MTO-B MAW: Inleiding Statistiek
Aantekeningen hoorcolleges
Hoorcollege 1:
Correlatie is niet gelijk aan causatie: een samenhang is geen zekerheid dat de ene de andere
beïnvloed (causaal verband).
• Statistiek…
> Statistiek is de wetenschap, de methodiek en de techniek van het verzamelen, bewerken,
interpreteren en presenteren van gegevens. (Wikipedia)
> Methode of wetenschap van het waarnemen van verschijnselen en van het weergeven
van de uitkomsten in getallen en figuren. (Van Dale)
> Set of mathematical procedures for organizing, summarizing, and interpreting
information. (Gravetter & Wallnau boek)
• Statistiek in de empirische cyclus = observatie → inductie → deductie → toetsing →
evaluatie → observatie.
> Statistiek komt kijken bij observatie (kijken naar verbanden) en bij toetsing (kijken op
basis van de data die je hebt; welke conclusies kan je trekken).

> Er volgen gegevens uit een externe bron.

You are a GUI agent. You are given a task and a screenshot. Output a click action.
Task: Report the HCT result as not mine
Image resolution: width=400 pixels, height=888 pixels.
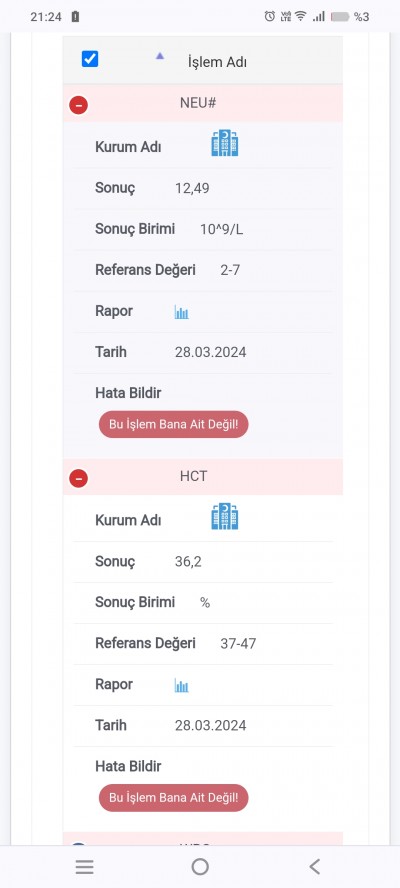[173, 798]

• Beschrijvende en inferentiële statistiek:
> Beschrijvende statistiek
* Gebruik: kwantitatieve samenvatting van informatie/ data
* Relevante jargon: summary statistics, gemiddelde, mediaan, modus, variantie,
standaarddeviatie, covariantie, frequentiedeling, histogram etc.
> Inferentiële statistiek
* Gebruik: Maak inductieve inferenties van data
(een steekproef) naar en meer algemene situatie
(de populatie).
* Relevante jargon: Sampling error, standaardfout,
schatten, confidence intervals, margin of error,
hypothesetoetsing, etc.
* Voor het trekken van conclusies!!
• Inferentiële statistiek: van steekproef naar
populatie.
> Stel je voor dat je deze studie opnieuw zou doen, met hetzelfde aantal participanten
(steekproefgrootte), maar wel een nieuwe (simple random) steekproef. Zou je weer precies
hetzelfde resultaat verwachten?
> Nee. Misschien heeft deze steekproef meer mensen waarvoor de methode goed werkt,
juist minder goed werkt, etc. De resultaten zullen nooit precies hetzelfde zijn.

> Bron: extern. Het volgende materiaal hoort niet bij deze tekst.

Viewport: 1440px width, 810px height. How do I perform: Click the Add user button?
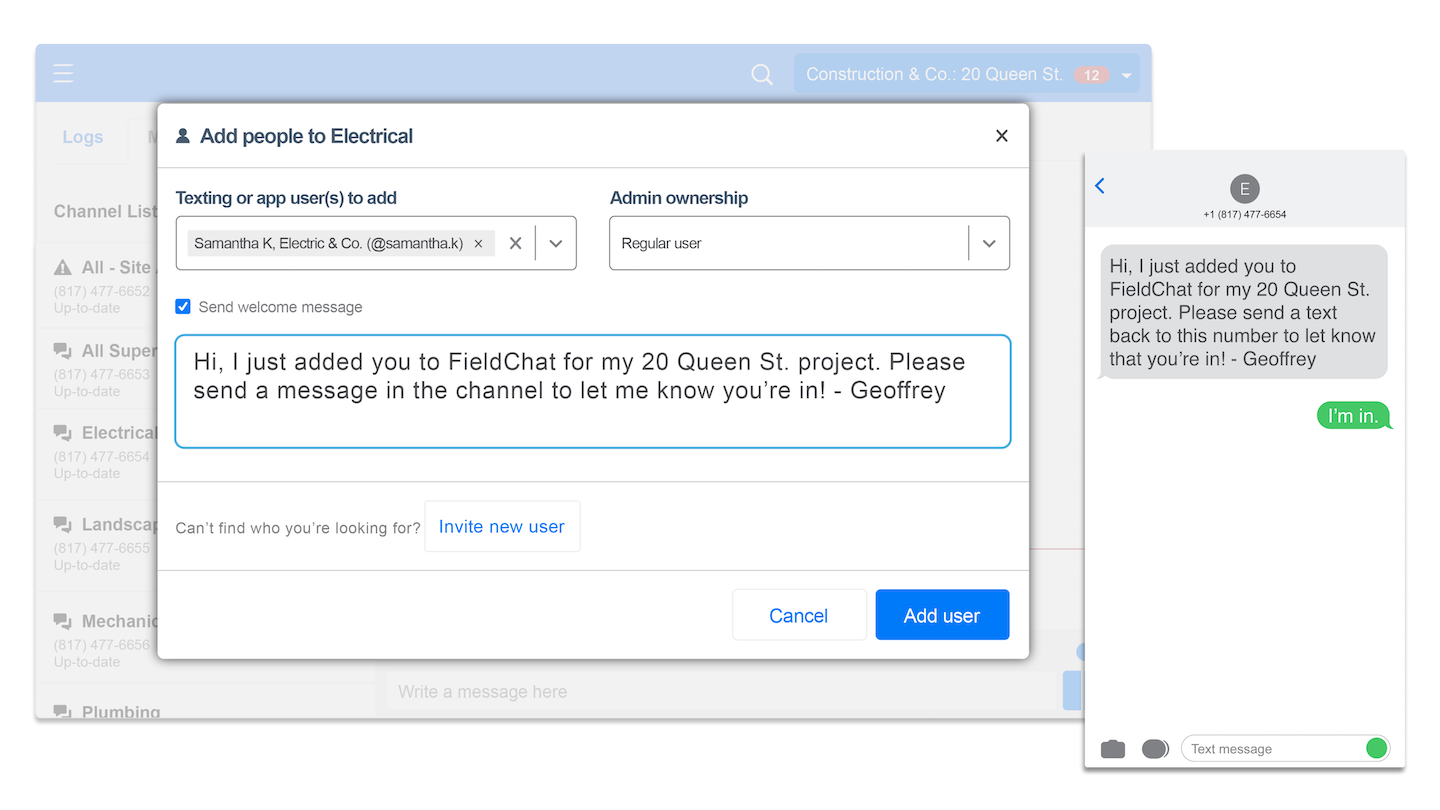[941, 615]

> Als we iets willen zeggen over een populatie op basis van een steekproef, dan moeten
we rekening houden met deze onzekerheid. De onzekerheid die komt van het nemen van
random steekproeven (Steekproeffluctuaties = Als je ander steekproef zou hebben
gebruikt zou je ook een ander resultaat hebben)!

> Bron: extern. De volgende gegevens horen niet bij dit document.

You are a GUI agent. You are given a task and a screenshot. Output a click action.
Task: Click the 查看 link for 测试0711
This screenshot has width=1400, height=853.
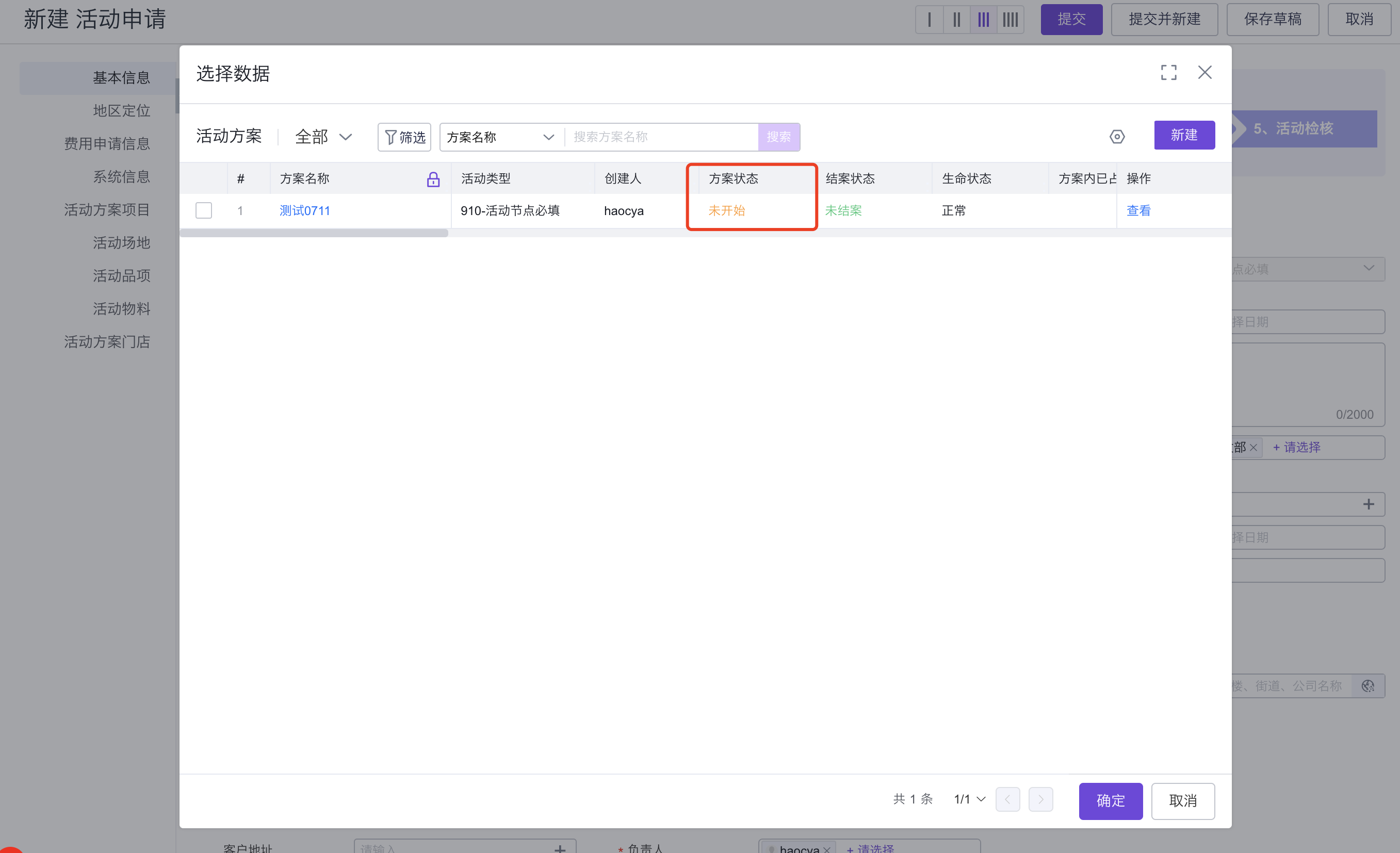point(1138,210)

• Data: Random Variabelen (X) → iets wat kan variëren
en dit heeft iets met kansen te maken. Als je een
nieuw proefpersoon verzamelt is er een kans dat dit
een man of vrouw is. Als ze niet random zijn dan zijn
het fixed variabelen (iedereen vrouw of iedereen
werkloos).
> Variabelen waarvan de mogelijke uitkomsten het resultaat zijn van een random
, fenomeen.
> Statistische notatie: Meestal X, of Y.
> Specifieke uitkomsten en specifieke observaties worden opgeschreven met een kleine x
of y.
• Kwantificeren van Random Variabelen
> Je wilt er getallen van maken om het in de analyses mee te kunnen nemen.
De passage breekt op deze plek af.